When I was elected chairperson of Cork County Board in late 2017, I expected the role to be a challenging one, and so indeed it has proven.
Some of the challenges I had — or should have — foreseen to a greater or lesser degree, and some took me by surprise.
At the end of last year, finance appeared to be the greatest of those challenges, and I fully expected this to be the focus of my final year in the role.
I was also looking forward to a playing season which would hopefully build on the gains made at inter-county level last year and see the introduction of a new county championship structure.
If you had told me two months ago that by early March the GAA, this country, and the world as we know it would be brought to a standstill by a previously unknown virus, I’d have thought you were reading too much science-fiction or watching too much Netflix.
And yet, this is where we find ourselves.
Our playing fields and meeting rooms are empty, we have no idea when the next match will be played, and Páirc Uí Chaoimh is now the largest Covid-19 testing centre in the country. Strangest of all, none of this matters.
All around us, people are losing their jobs, their livelihoods, and possibly even their lives. Our health system is on the verge of being stretched to its limits, and the world around us is changing irrevocably.
As a school principal, my Cork GAA concerns are completely overshadowed by the demands of trying to support the staff and students of my school in implementing a whole new way of teaching and learning in the most challenging of circumstances.
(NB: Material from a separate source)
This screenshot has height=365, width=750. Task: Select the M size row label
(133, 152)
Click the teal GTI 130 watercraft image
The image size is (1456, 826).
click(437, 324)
One thing I know for certain is that the GAA, as an association, and Cork GAA, as one of its strongest branches, will weather this storm.
Only a few short weeks ago, we launched a new jersey commemorating the events of 1920 in Cork, the height of the War of Independence, a reminder of how much we can survive.
Since its inception in 1884, the GAA has survived wars, economic crashes, political instability, huge societal change and various public health threats, and it will survive this one.
We are a community association, and while this is normally manifested in getting together within our communities, whether for training and matches, other community activities, or supporting bereaved families, our clubs are adjusting to the new normal of keeping apart by using their extensive networks now to deliver public health messages, to provide safe support to those in self-isolation and other vulnerable members of our communities, and to maintain that vital contact we all need in difficult times.
I’ve asked them this week to use all their resources to try to reinforce the social and physical distancing message, and I can already see that they are doing so.
Being in a position to offer Páirc Uí Chaoimh to the HSE for the duration of this crisis has given us another welcome opportunity to support the immense efforts of the HSE and other frontline staff, and we are very glad that they have taken us up on this offer.
On a practical level, the Cork GAA offices remain operational, with staff working either from home or from Páirc Uí Chaoimh, providing whatever support is needed to our clubs and also to the HSE staff operating the sample-collection centre at the stadium.
The reality is that we are hearing very little from our clubs right now. If our players and administrators have any time to think about sport at present, I’m sure that the questions in everyone’s minds are competition-related.
What will happen to the Allianz Leagues? Will the Cork footballers still have a chance to secure promotion this year? What about the Munster Championships?
We were due to play the first round of a new group-style county championship in April; that has now been postponed and clubs must be wondering how this will affect those plans.
And the simple answer is that we just don’t know.
It’s pointless to speculate at the moment, and no-one wants to rush into making significant decisions in such an uncertain climate.
It may prove 2020 is a lost year; on the other hand, we could be back on the playing fields in summer if we heed public health advice and just stay away from each other.
As time goes on, hard decisions may have to be taken, and we will take them if we need to, but the priority right now must be to do all we can to get through this crisis.
As the late Kenny Rogers advised, there’ll be time enough for counting when the dealing’s done.